**Records provided**
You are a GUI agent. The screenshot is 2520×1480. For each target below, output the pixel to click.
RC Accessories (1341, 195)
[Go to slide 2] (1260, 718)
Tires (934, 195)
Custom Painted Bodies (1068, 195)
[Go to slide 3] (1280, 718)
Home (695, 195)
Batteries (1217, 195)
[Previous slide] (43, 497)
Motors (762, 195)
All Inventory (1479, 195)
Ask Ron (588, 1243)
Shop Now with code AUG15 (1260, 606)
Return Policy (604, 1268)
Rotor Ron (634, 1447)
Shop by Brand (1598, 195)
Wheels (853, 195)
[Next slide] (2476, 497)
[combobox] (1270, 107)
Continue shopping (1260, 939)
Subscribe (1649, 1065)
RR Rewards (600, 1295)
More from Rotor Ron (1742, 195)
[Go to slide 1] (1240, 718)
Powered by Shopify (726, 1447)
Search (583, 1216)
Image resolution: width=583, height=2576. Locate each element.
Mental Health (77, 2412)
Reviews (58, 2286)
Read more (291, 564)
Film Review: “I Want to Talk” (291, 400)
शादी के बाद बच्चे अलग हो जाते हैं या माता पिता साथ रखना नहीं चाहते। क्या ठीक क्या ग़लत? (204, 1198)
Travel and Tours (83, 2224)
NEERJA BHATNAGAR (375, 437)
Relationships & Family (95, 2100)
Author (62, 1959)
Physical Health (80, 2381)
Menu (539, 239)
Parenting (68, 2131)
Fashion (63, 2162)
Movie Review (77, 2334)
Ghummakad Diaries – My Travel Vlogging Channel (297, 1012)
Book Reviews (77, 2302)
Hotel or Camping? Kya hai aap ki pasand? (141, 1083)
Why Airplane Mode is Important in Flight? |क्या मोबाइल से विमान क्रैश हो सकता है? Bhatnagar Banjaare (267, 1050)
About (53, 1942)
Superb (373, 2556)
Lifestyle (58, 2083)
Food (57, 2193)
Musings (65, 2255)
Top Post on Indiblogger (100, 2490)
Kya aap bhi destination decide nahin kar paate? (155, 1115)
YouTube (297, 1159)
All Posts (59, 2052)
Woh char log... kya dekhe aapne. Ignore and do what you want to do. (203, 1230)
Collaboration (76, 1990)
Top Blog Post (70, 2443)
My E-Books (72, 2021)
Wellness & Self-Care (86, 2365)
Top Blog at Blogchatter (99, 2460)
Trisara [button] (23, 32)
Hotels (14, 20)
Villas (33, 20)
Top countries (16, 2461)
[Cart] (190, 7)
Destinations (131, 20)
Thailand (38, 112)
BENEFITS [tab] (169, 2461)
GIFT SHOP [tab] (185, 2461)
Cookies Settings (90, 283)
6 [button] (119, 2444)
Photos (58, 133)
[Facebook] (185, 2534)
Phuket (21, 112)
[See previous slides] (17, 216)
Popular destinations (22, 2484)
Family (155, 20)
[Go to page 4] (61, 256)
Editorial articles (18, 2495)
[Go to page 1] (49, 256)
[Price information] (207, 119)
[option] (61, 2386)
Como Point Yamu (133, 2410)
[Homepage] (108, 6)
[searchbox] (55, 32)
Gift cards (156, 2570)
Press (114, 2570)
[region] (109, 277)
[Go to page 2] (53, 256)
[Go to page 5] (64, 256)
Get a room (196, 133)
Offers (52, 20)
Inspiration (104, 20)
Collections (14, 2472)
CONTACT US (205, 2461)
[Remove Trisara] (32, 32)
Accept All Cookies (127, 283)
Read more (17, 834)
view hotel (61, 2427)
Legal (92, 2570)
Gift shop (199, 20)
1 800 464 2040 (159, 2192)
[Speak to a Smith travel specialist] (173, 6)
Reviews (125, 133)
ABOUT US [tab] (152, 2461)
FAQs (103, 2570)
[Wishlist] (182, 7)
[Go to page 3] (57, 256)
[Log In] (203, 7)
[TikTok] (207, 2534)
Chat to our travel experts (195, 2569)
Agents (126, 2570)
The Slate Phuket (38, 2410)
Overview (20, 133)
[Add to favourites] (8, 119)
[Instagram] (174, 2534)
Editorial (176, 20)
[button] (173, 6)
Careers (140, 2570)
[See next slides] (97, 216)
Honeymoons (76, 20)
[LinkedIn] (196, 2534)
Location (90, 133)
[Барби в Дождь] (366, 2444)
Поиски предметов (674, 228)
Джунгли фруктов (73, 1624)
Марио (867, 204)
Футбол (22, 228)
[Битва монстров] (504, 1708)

**What you are asked to do**
From the records above, extract every entry verbatim.

**Solved problem**
You are a GUI agent. The screenshot is 2520×1480. For each target below, output the pixel to click.
RC Accessories (1341, 195)
[Go to slide 2] (1260, 718)
Tires (934, 195)
Custom Painted Bodies (1068, 195)
[Go to slide 3] (1280, 718)
Home (695, 195)
Batteries (1217, 195)
[Previous slide] (43, 497)
Motors (762, 195)
All Inventory (1479, 195)
Ask Ron (588, 1243)
Shop Now with code AUG15 (1260, 606)
Return Policy (604, 1268)
Rotor Ron (634, 1447)
Shop by Brand (1598, 195)
Wheels (853, 195)
[Next slide] (2476, 497)
[combobox] (1270, 107)
Continue shopping (1260, 939)
Subscribe (1649, 1065)
RR Rewards (600, 1295)
More from Rotor Ron (1742, 195)
[Go to slide 1] (1240, 718)
Powered by Shopify (726, 1447)
Search (583, 1216)
Image resolution: width=583, height=2576. Locate each element.
Mental Health (77, 2412)
Reviews (58, 2286)
Read more (291, 564)
Film Review: “I Want to Talk” (291, 400)
शादी के बाद बच्चे अलग हो जाते हैं या माता पिता साथ रखना नहीं चाहते। क्या ठीक क्या ग़लत? (204, 1198)
Travel and Tours (83, 2224)
NEERJA BHATNAGAR (375, 437)
Relationships & Family (95, 2100)
Author (62, 1959)
Physical Health (80, 2381)
Menu (539, 239)
Parenting (68, 2131)
Fashion (63, 2162)
Movie Review (77, 2334)
Ghummakad Diaries – My Travel Vlogging Channel (297, 1012)
Book Reviews (77, 2302)
Hotel or Camping? Kya hai aap ki pasand? (141, 1083)
Why Airplane Mode is Important in Flight? |क्या मोबाइल से विमान क्रैश हो सकता है? Bhatnagar Banjaare (267, 1050)
About (53, 1942)
Superb (373, 2556)
Lifestyle (58, 2083)
Food (57, 2193)
Musings (65, 2255)
Top Post on Indiblogger (100, 2490)
Kya aap bhi destination decide nahin kar paate? (155, 1115)
YouTube (297, 1159)
All Posts (59, 2052)
Woh char log... kya dekhe aapne. Ignore and do what you want to do. (203, 1230)
Collaboration (76, 1990)
Top Blog Post (70, 2443)
My E-Books (72, 2021)
Wellness & Self-Care (86, 2365)
Top Blog at Blogchatter (99, 2460)
Trisara [button] (23, 32)
Hotels (14, 20)
Villas (33, 20)
Top countries (16, 2461)
[Cart] (190, 7)
Destinations (131, 20)
Thailand (38, 112)
BENEFITS [tab] (169, 2461)
GIFT SHOP [tab] (185, 2461)
Cookies Settings (90, 283)
6 [button] (119, 2444)
Photos (58, 133)
[Facebook] (185, 2534)
Phuket (21, 112)
[See previous slides] (17, 216)
Popular destinations (22, 2484)
Family (155, 20)
[Go to page 4] (61, 256)
Editorial articles (18, 2495)
[Go to page 1] (49, 256)
[Price information] (207, 119)
[option] (61, 2386)
Como Point Yamu (133, 2410)
[Homepage] (108, 6)
[searchbox] (55, 32)
Gift cards (156, 2570)
Press (114, 2570)
[region] (109, 277)
[Go to page 2] (53, 256)
[Go to page 5] (64, 256)
Get a room (196, 133)
Offers (52, 20)
Inspiration (104, 20)
Collections (14, 2472)
CONTACT US (205, 2461)
[Remove Trisara] (32, 32)
Accept All Cookies (127, 283)
Read more (17, 834)
view hotel (61, 2427)
Legal (92, 2570)
Gift shop (199, 20)
1 800 464 2040 (159, 2192)
[Speak to a Smith travel specialist] (173, 6)
Reviews (125, 133)
ABOUT US [tab] (152, 2461)
FAQs (103, 2570)
[Wishlist] (182, 7)
[Go to page 3] (57, 256)
[Log In] (203, 7)
[TikTok] (207, 2534)
Chat to our travel experts (195, 2569)
Agents (126, 2570)
The Slate Phuket (38, 2410)
Overview (20, 133)
[Add to favourites] (8, 119)
[Instagram] (174, 2534)
Editorial (176, 20)
[button] (173, 6)
Careers (140, 2570)
[See next slides] (97, 216)
Honeymoons (76, 20)
[LinkedIn] (196, 2534)
Location (90, 133)
[Барби в Дождь] (366, 2444)
Поиски предметов (674, 228)
Джунгли фруктов (73, 1624)
Марио (867, 204)
Футбол (22, 228)
[Битва монстров] (504, 1708)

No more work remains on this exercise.